DÜNYA MEB KAVRAMINI KONUŞURKEN BİZ SADECE KITA SAHANLIĞI KAVRAMINI KONUŞUYORUZ…

 

MEB kavramının Kıta Sahanlığı kavramından farklı olarak ilan gerektirdiğini belirten Yaycı, “MEB kavramının şöyle bir kriteri var. Diplomatları zora koşan kısım. İlan etmek zorundasın. İlan etmek zorunda olduğun için uğraşmak zorundasın. Uğraşmak zorundaysan ‘banane’ demek durumunda kalanlar olabilir. İşte sorun orada kaynaklanıyor Türkiye’de.
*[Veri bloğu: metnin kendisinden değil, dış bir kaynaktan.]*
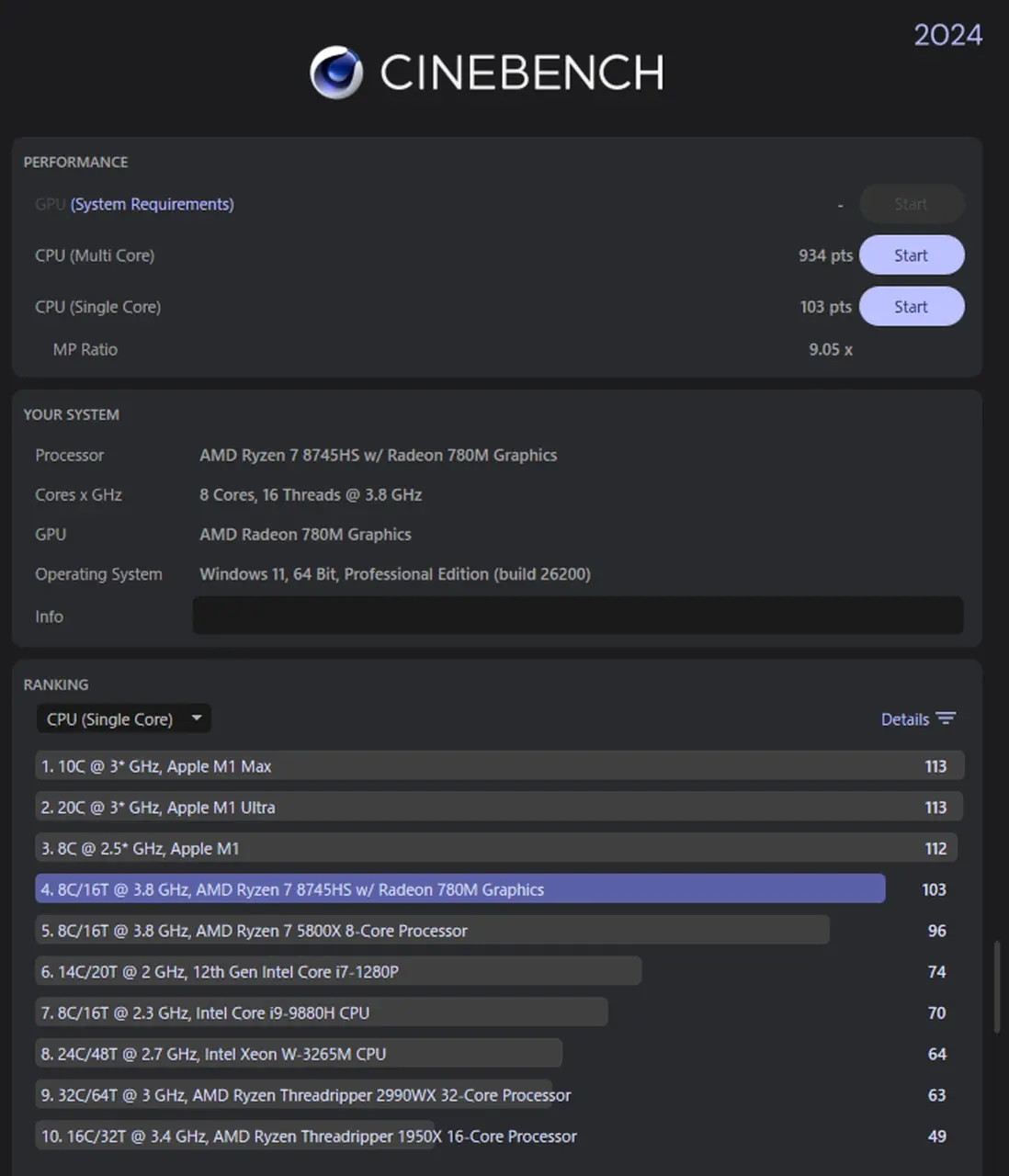Click the Cinebench logo icon
This screenshot has height=1176, width=1009.
[x=337, y=71]
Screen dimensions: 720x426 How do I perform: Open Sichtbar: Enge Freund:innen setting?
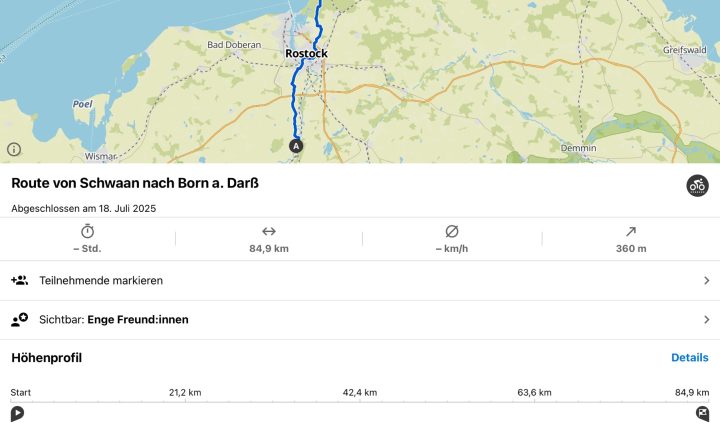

MEB ilan etmek durumu var ve MEB kavramı dikkat ederseniz Yunan’ı Rum’u Alman’ı İngiliz’i herkes dünyada MEB konuşurken biz sadece Kıta Sahanlığı konuşuyoruz. Çok yakınen takip ediyoruz biz bunları. Bizden başka kıta sahanlığı diyen yok. Bunu da sıklıkla uyarıyoruz. Çünkü ilan etmek biraz iş gerektiriyor, biraz emek gerektiriyor, biraz hak savunmak gerektiriyor. O zaman ne oluyor? Bir kere bu MEB kavramı artık en modern, en güncel kavramdır. MEB kavramı üst kümedir. Kıta Sahanlığı onun alt kümesidir. Neden? Çünkü MEB canlı ve cansız kaynakların hepsini kapsarken, Kıta Sahanlığı sadece onun içerisindeki cansız kaynakları kapsıyor. Aradaki fark budur. Onun için Türkiye deniz yetki alanları derken biz Türkiye’nin ilan edilmiş ya da ilan edilmesi ön görülen MEB’ini ifade ediyoruz.” ifadelerini kullandı.

 

TÜRKİYE BİR YARIMADA ÜLKESİ DEĞİLDİR. TÜRKİYE İKİ YARIMADADAN MÜTEŞEKKİR TAM BİR DENİZ ÜLKESİDİR…

 

Türkiye’nin bir deniz ülkesi olduğunu belirten ve yeni bir kavram oturtmaya çalıştığını ve bu kavramın doğru olduğuna inandığını belirten Yaycı, “Türkiye bir yarımada ülkesidir sözü söylenir. Halbuki Türkiye bir yarımada ülkesi değildir. Türkiye dünyada çok istisna bir ülkedir. İki yarımada ülkesidir. Anadolu yarımadası ve Trakya yarımadası. Dünyada eşi benzeri yoktur böyle bir devletin. İki yarımadadan müteşekkir tam bir deniz ülkesiyiz. Yüzde 70 sınırımız denizdir. Nüfusumuzun yüzde 70’i deniz kenarlarında yaşar. Ama biz denizlerden hak ettiğimiz payın çok azını alabiliyoruz. O nedenle Mavi Vatan bilincinin, Mavi Vatan Doktrini’nin birleşmesi ve içselleştirilmesi son derece önemlidir.” dedi.

 

MAVİ VATAN TÜRKİYE’NİN MEB’İDİR

 

Mavi Vatan kavramının tanımını yapan Yaycı, “Türkiye’nin uluslararası hukuktan kaynaklanan hakları çerçevesinde deniz hukuku prensibine uygun şekilde ilan edilmiş ya da ilan edilmesi ön görülen deniz yetki alanlarıdır. Yani MEB’idir.” ifadelerini kullandı.

 

BUGÜN KARADENİZ BİR BARIŞ DENİZİ İSE TÜRKİYE SAYESİNDEDİR

 

Karadeniz’e ilişkin değerlendirmelerde de bulunan Yaycı, Karadeniz’i tanımlarken şimdi diyeceksiniz ki “Kirpiye yavrusu pamuk görünürmüş.” ifadelerini kullandı. Yaycı, “Türkiye ve Karadeniz dünyanın merkezidir. Çünkü bütün deniz hakimiyet doktrinleri bunu yazar. Buraya hakim olan dünyaya hakim olur demektir. Türkiye bölgesel sahiplik ilkesi ile Karadeniz’in bir barış denizi olmasına katkı sağlıyor. Bugün Karadeniz bir barış denizi ise Türkiye’nin katkılarıyladır.” değerlendirmesinde bulundu.